After the positive response to the recent brain teaser on medical tests, I thought I’d recycle another statistical problem from my university days. This one kept most of us guessing for a while, but once the lecturer pointed us in the right direction most of us got there in the end.
A university course is promoted across different disciplines, with up to 400 students being scheduled to attend the lecture that is held every Tuesday morning. Because the university is very strict on entry criteria, each of the 400 students in the year was born between 1 September 1992 and 31 August 1993.
Assuming the distribution of birthdays across the year is uniform, how many people need to attend the lecture before the probability of two of them being born on the same day exceeds 50%?
Please put your answers in the comments box below and I will come back with the answer next week.
Best stab I can come up with is 183.
Now, I came across this one ages ago and someone told me that it was 23 (funny what you remember) , but no idea how that could possibly be right.
Apologies for the really delayed response here, holidays etc.
Jeff is absolutely right, it's 23. The best way to think about it is from the reverse of the question – ie, with X people in a room, what is the probability they will all have different birthdays.

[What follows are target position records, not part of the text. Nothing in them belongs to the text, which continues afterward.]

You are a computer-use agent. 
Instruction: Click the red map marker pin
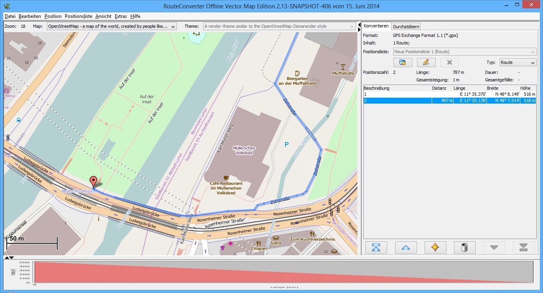93,181
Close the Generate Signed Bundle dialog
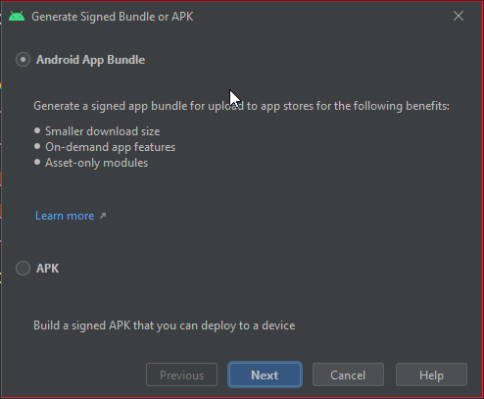This screenshot has width=484, height=399. coord(459,16)
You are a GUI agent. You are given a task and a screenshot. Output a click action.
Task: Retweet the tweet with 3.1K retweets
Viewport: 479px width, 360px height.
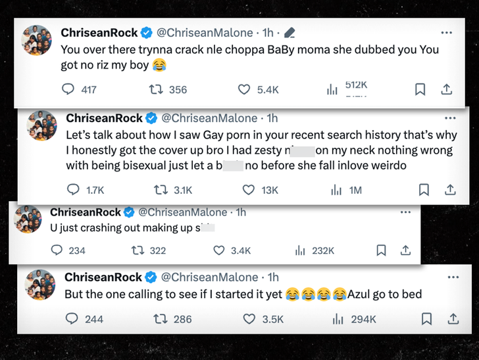pos(160,190)
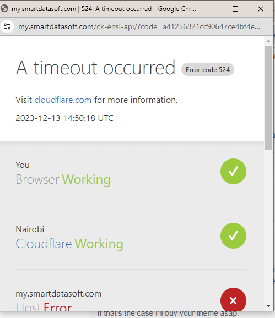
Task: Click the 2023-12-13 14:50:18 UTC timestamp text
Action: coord(64,118)
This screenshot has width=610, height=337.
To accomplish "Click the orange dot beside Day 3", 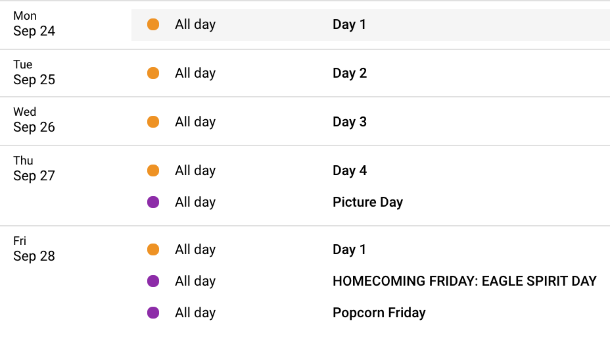I will click(x=153, y=122).
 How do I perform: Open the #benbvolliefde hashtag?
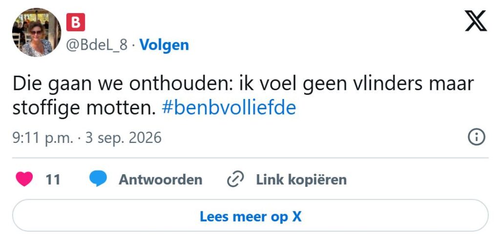pyautogui.click(x=229, y=108)
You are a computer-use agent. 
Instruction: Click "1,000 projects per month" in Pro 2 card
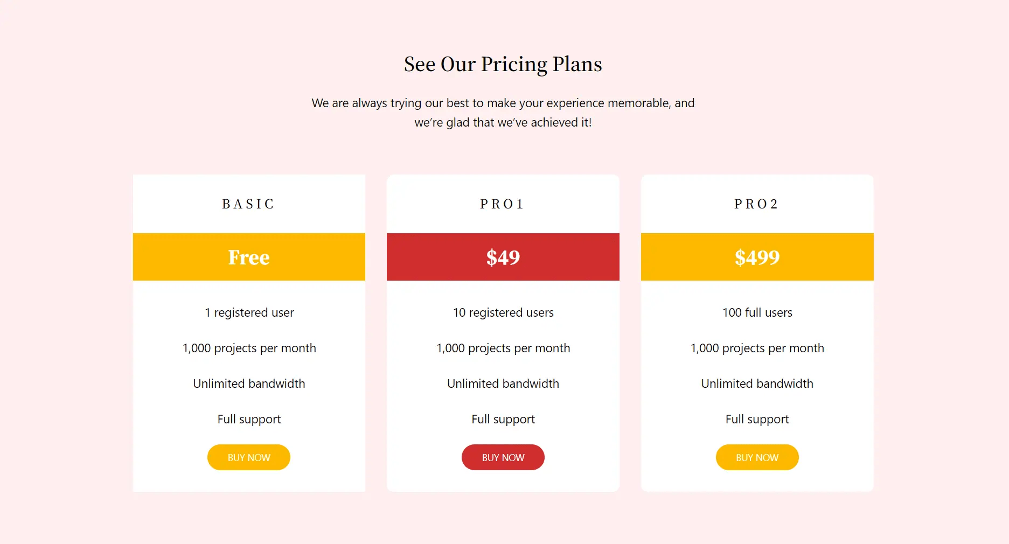(x=757, y=348)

With 2 people, the probabilty will be 364/365, with three we will have to knock another day off the year and combine it with the result from two people (so the probability will be 363/365*364/365), etc etc. The resulting probabilty collapses quite quickly so that, with 23 people in the room, there is a less than 50% chance that all of them will have different birthdays. And, hence, a greater than 50% chance that two of them will have the same one.